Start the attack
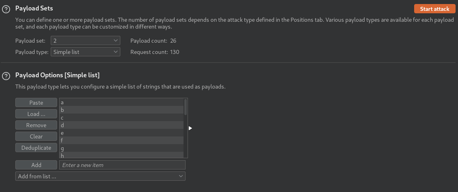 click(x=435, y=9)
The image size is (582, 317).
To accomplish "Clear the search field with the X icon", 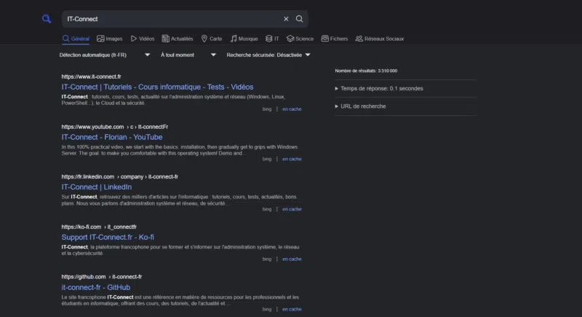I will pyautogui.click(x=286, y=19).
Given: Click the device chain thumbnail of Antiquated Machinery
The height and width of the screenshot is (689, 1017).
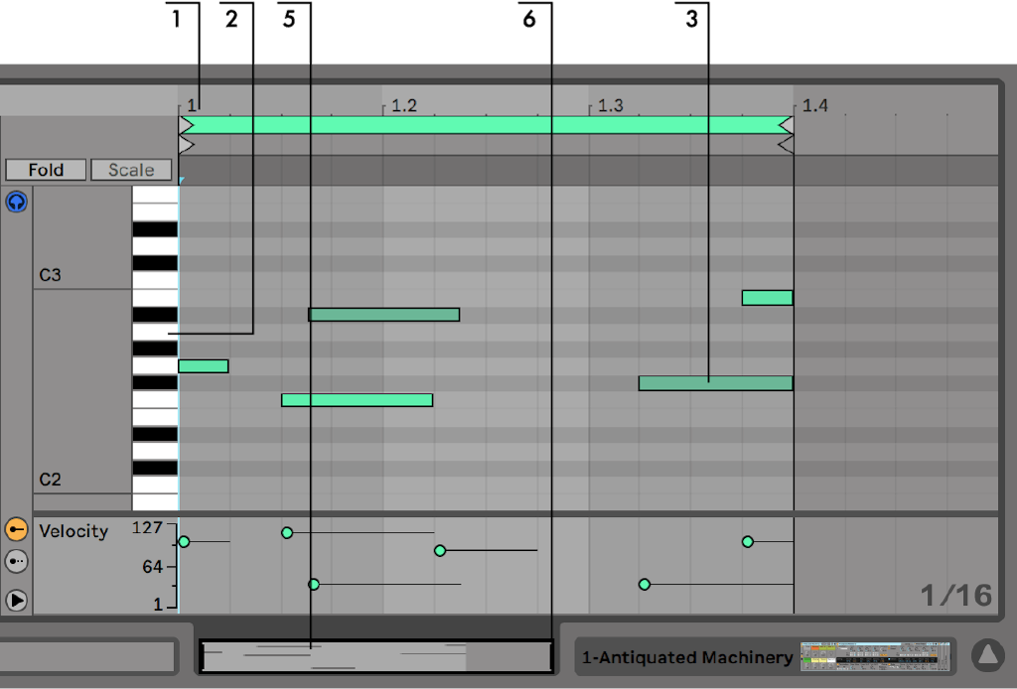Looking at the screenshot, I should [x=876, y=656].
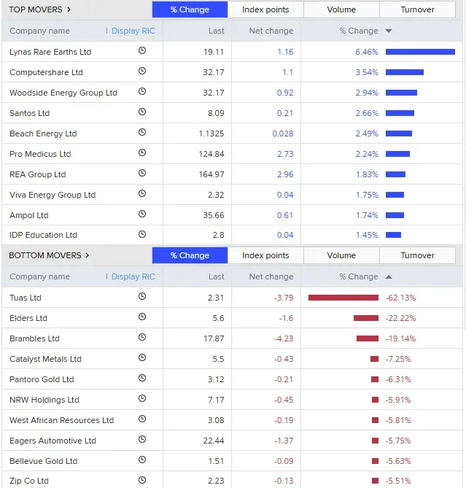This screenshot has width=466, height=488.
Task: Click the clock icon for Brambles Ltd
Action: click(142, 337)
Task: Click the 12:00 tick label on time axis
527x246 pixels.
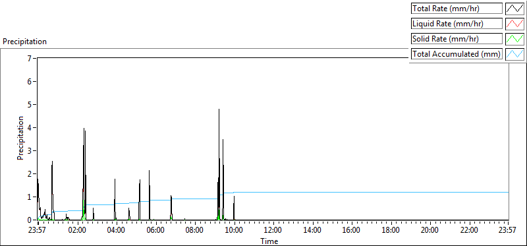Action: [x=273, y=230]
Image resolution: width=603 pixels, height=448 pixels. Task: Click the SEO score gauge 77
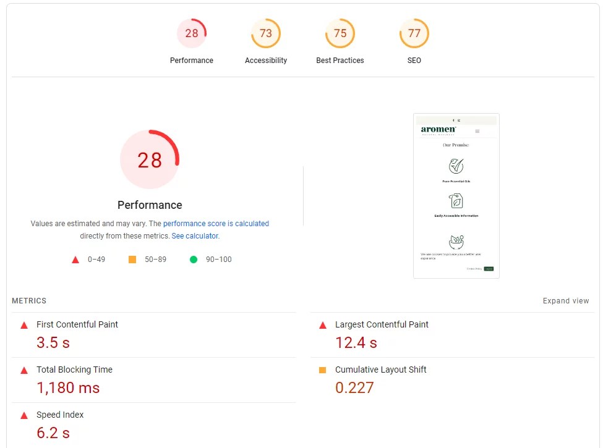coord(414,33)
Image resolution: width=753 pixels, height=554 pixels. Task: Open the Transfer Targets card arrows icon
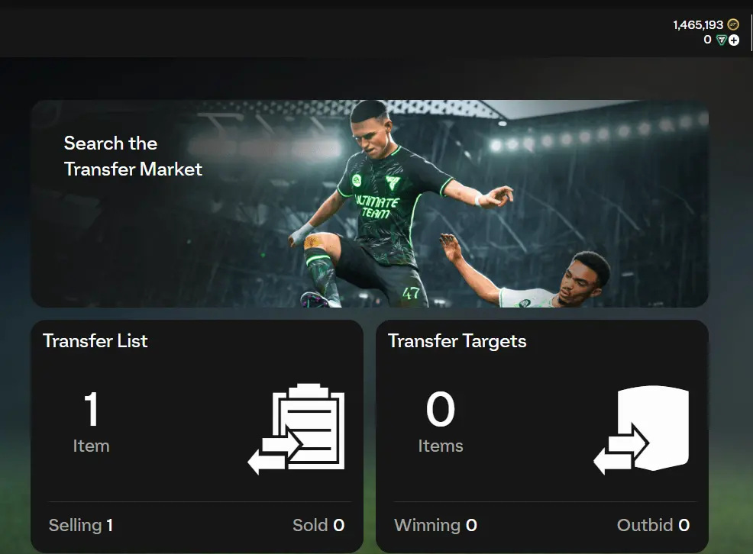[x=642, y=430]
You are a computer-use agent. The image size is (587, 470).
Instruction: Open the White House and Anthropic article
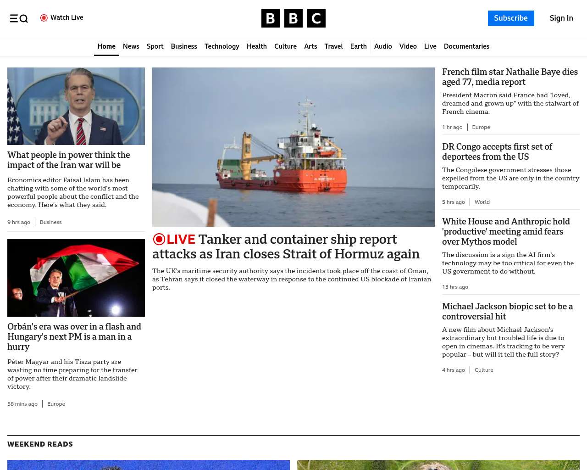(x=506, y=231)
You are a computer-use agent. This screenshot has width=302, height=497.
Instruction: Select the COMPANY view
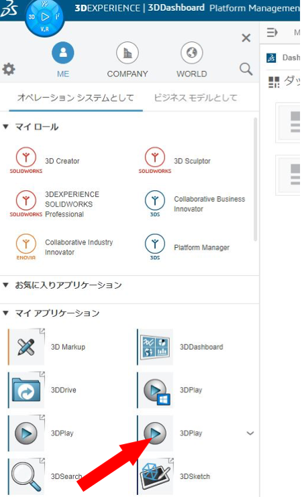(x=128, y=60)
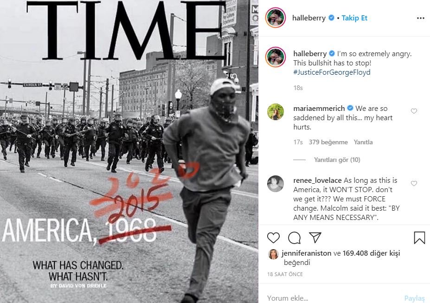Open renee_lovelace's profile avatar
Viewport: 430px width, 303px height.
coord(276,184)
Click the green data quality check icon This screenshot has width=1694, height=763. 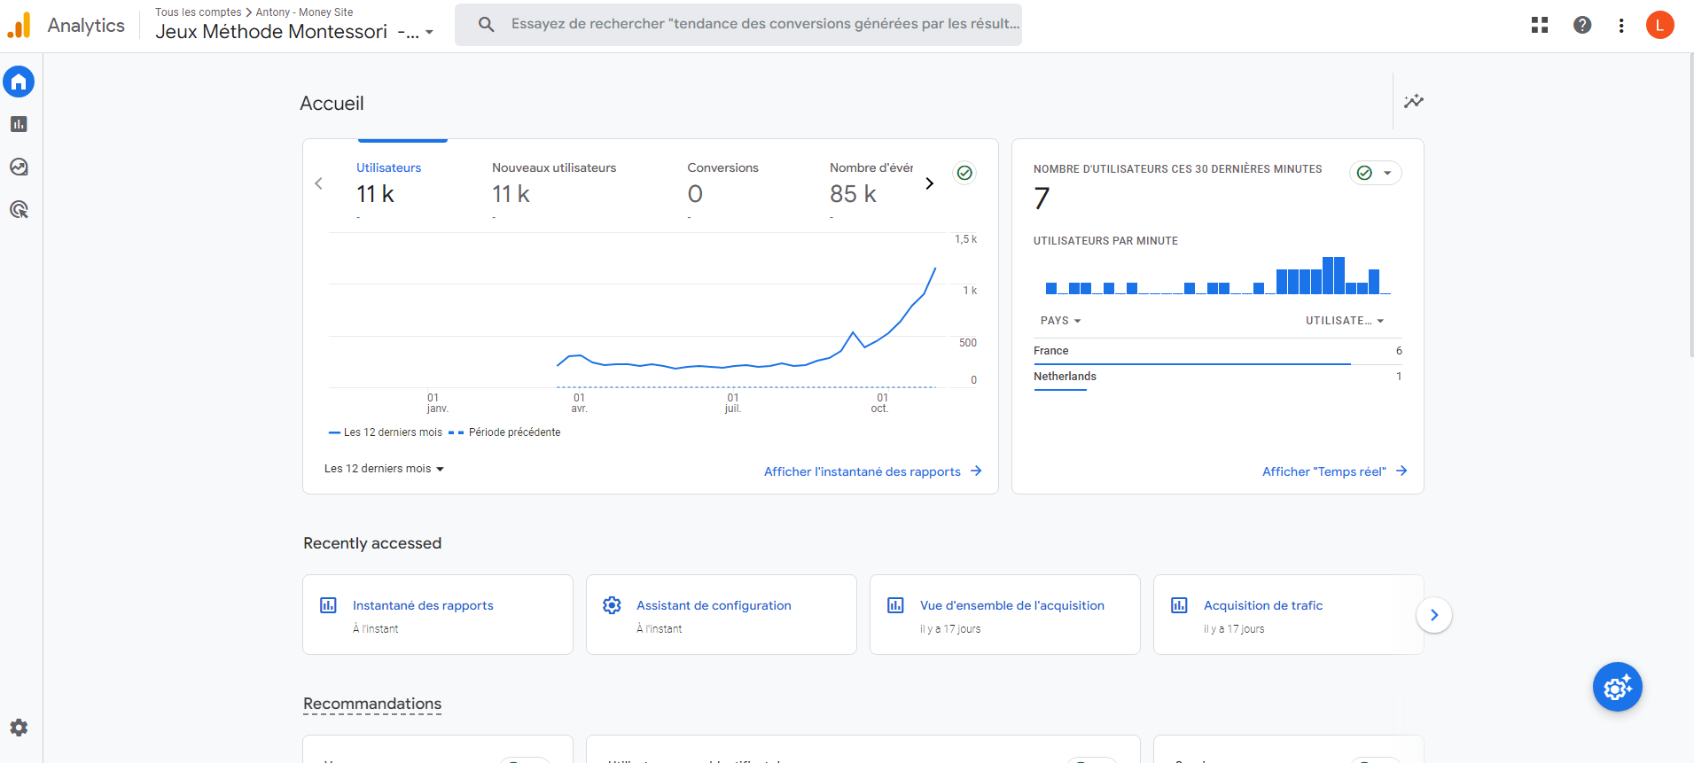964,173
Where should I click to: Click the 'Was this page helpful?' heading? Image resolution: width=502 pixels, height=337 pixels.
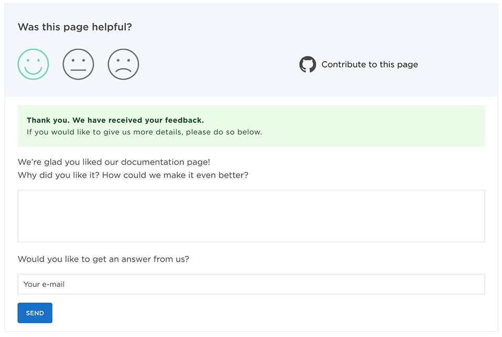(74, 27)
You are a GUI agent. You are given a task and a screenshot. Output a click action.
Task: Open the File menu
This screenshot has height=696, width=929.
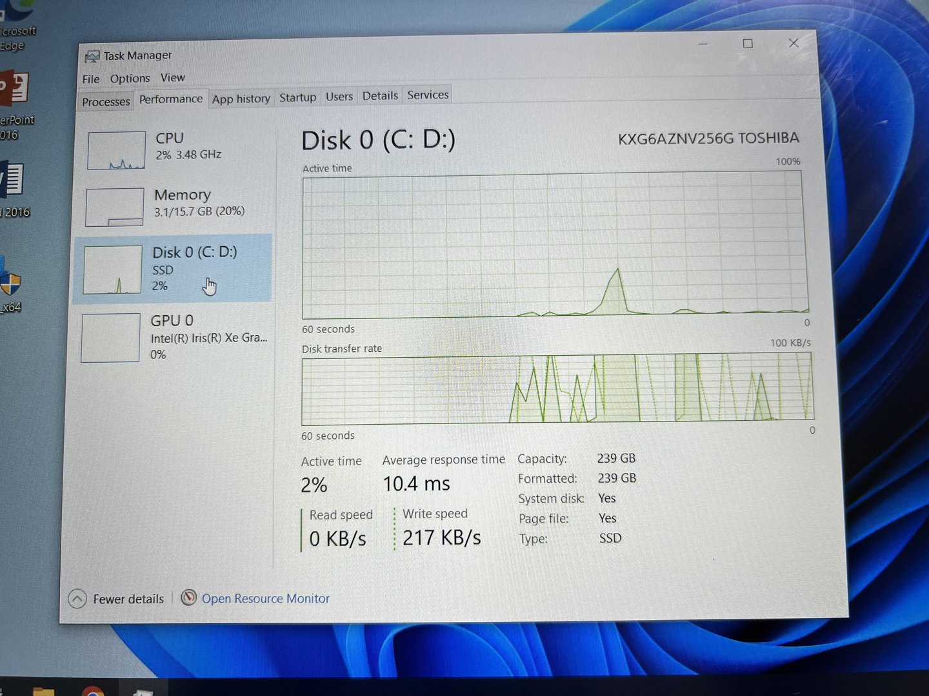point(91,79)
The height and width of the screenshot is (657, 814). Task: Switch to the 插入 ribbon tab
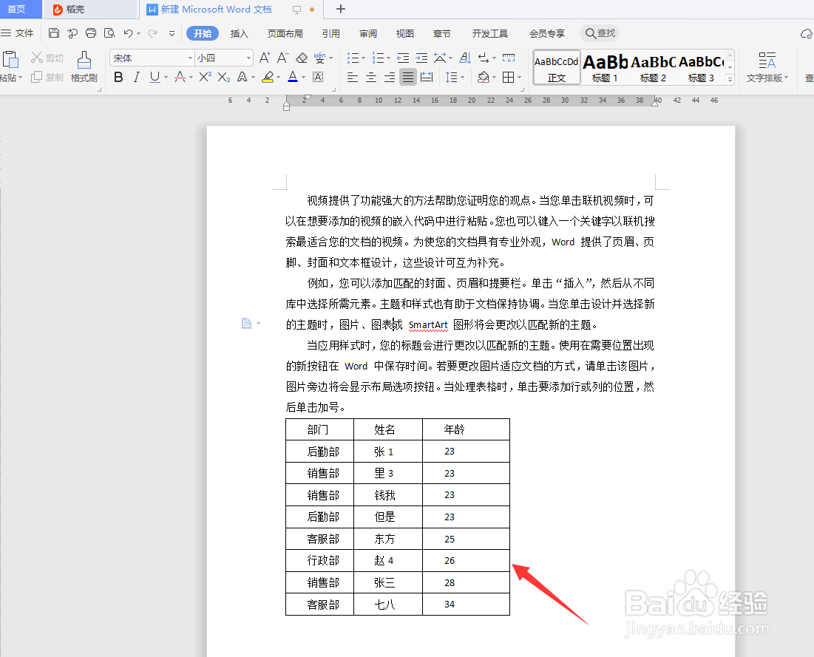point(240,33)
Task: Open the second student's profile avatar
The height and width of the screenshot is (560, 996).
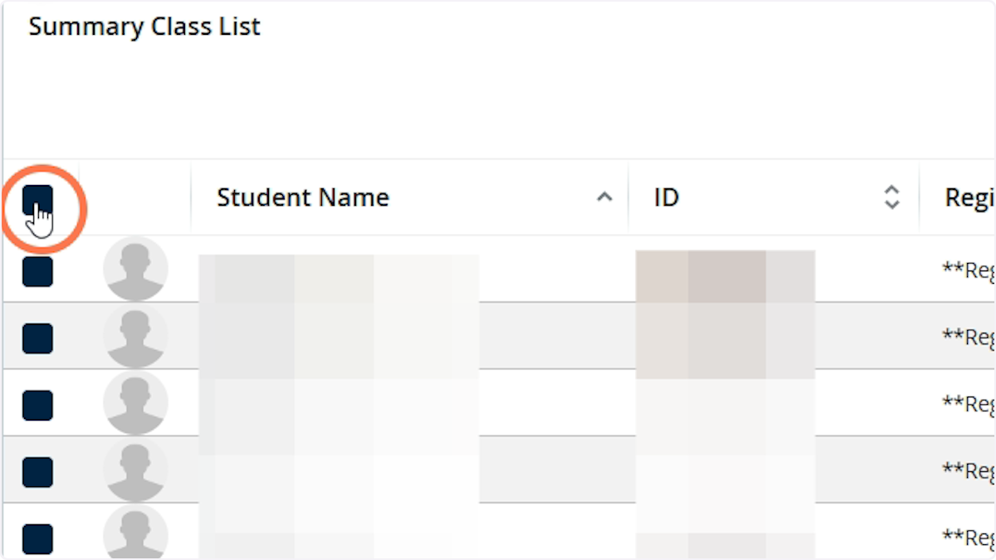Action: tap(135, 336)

============

**TASK TO CARRY OUT:** List the lines of the entries that include "size".

**PROBLEM SOLUTION:**
The image size is (582, 317).
You are a computer-use agent. The image size is (587, 470).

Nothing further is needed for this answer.